§ EXERCISE OBJECTIVE:
Copy out, word for word, the stretch of entries from the very start through the line that contains "Action: [x=255, y=34]".

§ DATA SUPPLIED:
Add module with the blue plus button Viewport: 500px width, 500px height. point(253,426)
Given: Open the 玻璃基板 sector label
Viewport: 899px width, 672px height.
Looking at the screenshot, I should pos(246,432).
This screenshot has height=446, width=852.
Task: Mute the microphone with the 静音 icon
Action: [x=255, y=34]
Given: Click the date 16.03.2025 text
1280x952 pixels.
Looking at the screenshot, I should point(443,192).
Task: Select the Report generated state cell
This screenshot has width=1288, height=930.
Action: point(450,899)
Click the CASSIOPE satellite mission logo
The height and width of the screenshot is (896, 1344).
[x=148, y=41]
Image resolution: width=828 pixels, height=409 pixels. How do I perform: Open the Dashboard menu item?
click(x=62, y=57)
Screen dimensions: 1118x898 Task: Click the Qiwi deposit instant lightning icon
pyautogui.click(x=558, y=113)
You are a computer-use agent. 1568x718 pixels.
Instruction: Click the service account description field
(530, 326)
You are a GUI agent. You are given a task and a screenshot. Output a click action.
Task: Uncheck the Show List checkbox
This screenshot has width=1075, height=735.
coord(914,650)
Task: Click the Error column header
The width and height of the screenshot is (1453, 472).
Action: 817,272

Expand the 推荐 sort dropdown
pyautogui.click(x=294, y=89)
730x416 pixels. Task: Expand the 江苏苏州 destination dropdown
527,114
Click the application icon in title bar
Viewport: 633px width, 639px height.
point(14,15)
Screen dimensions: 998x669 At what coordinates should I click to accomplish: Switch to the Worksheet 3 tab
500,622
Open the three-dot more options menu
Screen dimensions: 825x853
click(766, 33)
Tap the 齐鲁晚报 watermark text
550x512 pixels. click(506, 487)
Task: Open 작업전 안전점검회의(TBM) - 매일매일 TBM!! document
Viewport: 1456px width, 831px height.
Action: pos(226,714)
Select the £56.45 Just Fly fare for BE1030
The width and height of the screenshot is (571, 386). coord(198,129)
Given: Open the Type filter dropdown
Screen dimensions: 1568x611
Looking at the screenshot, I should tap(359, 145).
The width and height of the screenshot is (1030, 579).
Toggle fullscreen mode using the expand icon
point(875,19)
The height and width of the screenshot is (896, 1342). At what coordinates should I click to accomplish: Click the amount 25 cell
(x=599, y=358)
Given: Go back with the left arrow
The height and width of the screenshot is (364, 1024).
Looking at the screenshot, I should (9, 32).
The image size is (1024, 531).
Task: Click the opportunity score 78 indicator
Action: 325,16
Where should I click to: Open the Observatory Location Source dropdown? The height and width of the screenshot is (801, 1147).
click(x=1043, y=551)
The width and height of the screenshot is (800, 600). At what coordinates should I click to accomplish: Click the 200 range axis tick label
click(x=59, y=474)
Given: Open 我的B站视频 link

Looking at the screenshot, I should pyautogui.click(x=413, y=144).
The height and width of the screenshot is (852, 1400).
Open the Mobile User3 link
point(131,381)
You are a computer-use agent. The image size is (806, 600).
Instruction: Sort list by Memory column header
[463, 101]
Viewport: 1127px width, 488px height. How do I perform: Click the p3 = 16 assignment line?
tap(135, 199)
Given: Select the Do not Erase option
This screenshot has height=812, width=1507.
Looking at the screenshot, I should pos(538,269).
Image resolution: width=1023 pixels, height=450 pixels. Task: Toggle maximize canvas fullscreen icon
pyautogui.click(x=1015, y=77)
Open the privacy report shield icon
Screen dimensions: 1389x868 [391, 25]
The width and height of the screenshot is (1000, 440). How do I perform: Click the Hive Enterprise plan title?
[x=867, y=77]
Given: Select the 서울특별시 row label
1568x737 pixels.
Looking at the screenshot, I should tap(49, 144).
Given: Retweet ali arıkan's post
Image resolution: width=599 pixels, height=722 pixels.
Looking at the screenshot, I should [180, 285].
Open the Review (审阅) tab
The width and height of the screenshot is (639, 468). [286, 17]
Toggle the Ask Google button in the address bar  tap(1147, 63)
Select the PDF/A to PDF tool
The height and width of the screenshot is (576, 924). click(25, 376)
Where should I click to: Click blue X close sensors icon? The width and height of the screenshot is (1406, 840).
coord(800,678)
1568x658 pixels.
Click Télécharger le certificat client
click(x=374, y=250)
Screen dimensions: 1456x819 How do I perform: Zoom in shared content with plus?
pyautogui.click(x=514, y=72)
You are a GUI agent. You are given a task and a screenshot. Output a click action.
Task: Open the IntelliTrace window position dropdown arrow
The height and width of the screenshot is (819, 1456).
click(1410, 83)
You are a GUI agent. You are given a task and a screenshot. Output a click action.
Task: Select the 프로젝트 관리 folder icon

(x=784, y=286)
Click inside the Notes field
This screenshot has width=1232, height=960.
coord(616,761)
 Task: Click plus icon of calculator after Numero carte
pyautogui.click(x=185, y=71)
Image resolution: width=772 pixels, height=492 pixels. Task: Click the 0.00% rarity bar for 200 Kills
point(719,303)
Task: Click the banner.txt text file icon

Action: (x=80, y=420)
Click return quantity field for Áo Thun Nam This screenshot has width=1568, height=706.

§ REPLY:
Add module with the blue plus button Viewport: 500px width, 500px height. point(253,426)
Given: Open the 玻璃基板 sector label
Viewport: 899px width, 672px height.
Looking at the screenshot, I should pos(246,432).
This screenshot has height=446, width=852.
Task: Mute the microphone with the 静音 icon
Action: [x=255, y=34]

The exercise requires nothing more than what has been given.